Amazon challenges Starlink with satellite internet deal

Amazon is taking on SpaceX’s internet satellite constellation, Starlink. The company has signed a deal with three companies to launch up to 83 of its Internet Project Kuiper satellites, marking what Amazon calls the biggest rocket contract in commercial space history.

The company has an agreement with United Launch Alliance for 38 launches; signed with Arianespace for 18 launches; and partnered with Jeff Bezos’ Blue Origin for 12 launches, with the option for Amazon to add up to 15 more. SpaceX is notably absent from the launch list, but that’s to be expected given what’s happening in orbit.

Project Kuiper plans to send satellites into low Earth orbit over a five-year period, and it has two prototypes ready for launch this year. These satellites would provide internet service similar to Starlink, Elon Musk’s constellation of low Earth orbit satellites. That would put him once again in competition with Bezos – who is no longer Amazon’s CEO but remains its executive chairman – for billionaire space supremacy.
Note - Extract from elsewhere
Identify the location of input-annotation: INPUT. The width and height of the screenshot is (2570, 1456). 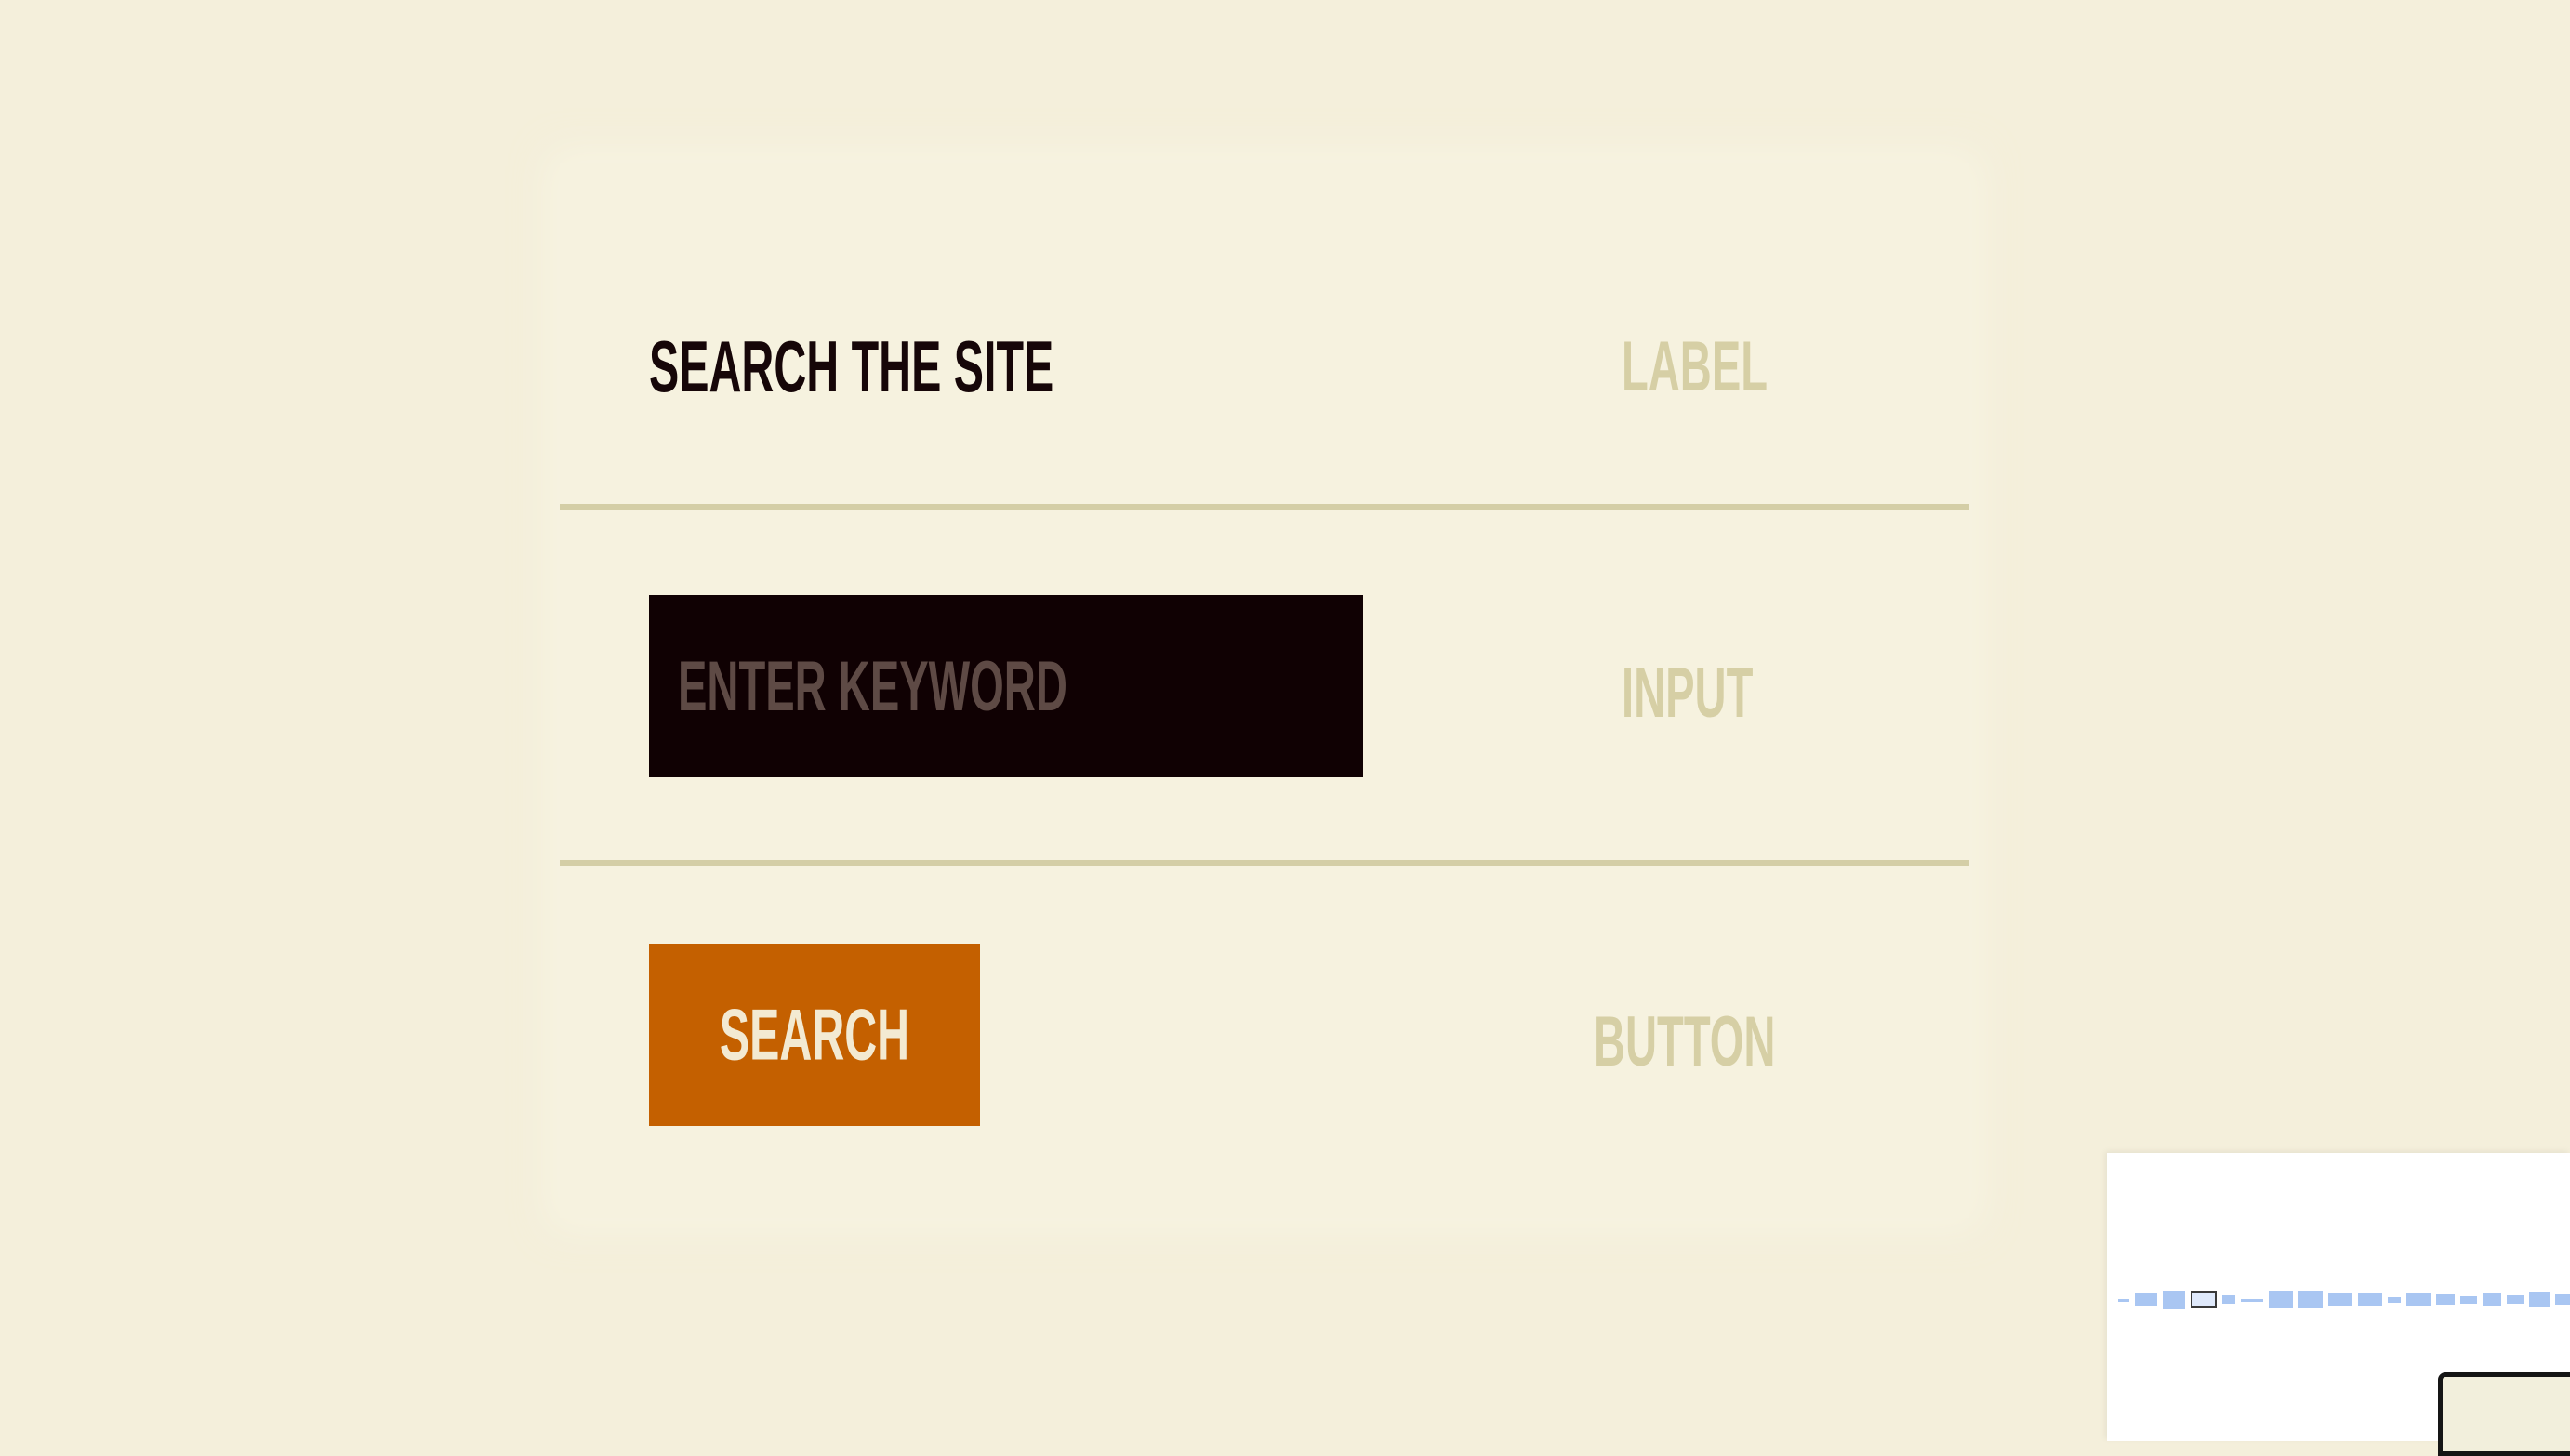
(1688, 694).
Dave Limp, Amazon’s senior vice president for devices and services, told the Wall Street Journal that the company signed the agreements to help meet a deadline set by the Federal Communications Commission. The agency gave Project Kuiper permission to deploy 3,236 broadband satellites last year. The conditions call for at least half of these satellites to be operational within six years.

“We still have a lot of work ahead of us, but the team has continued to push through every aspect of our satellite system step by step. These launch agreements reflect our incredible commitment and belief in the Kuiper project,” Limp said. in a press release.

Limp declined to tell the Journal exactly how much the company is spending on those launches, but he said it was in the billions. Amazon said it would “invest more than $10 billion” to build this high-speed internet network when it reached an agreement with the FCC.

The company is making it clear that there is room for another big player in the satellite internet game outside of Starlink. But Amazon is catching up with Musk’s satellite internet service, which already has about 2,000 satellites in orbit and 250,000 subscribers, according to Elon himself.

But Amazon is clearly investing a lot of money in its future satellite internet service, and Limp told the Journal that there could be more than one satellite broadband company to serve more unconnected and underserved people in the world. world. Of course, this will also increase the risk of space debris and disrupt astronomers’ view of the sky. While the world may well be using more satellite internet providers, low earth orbit may be a different story.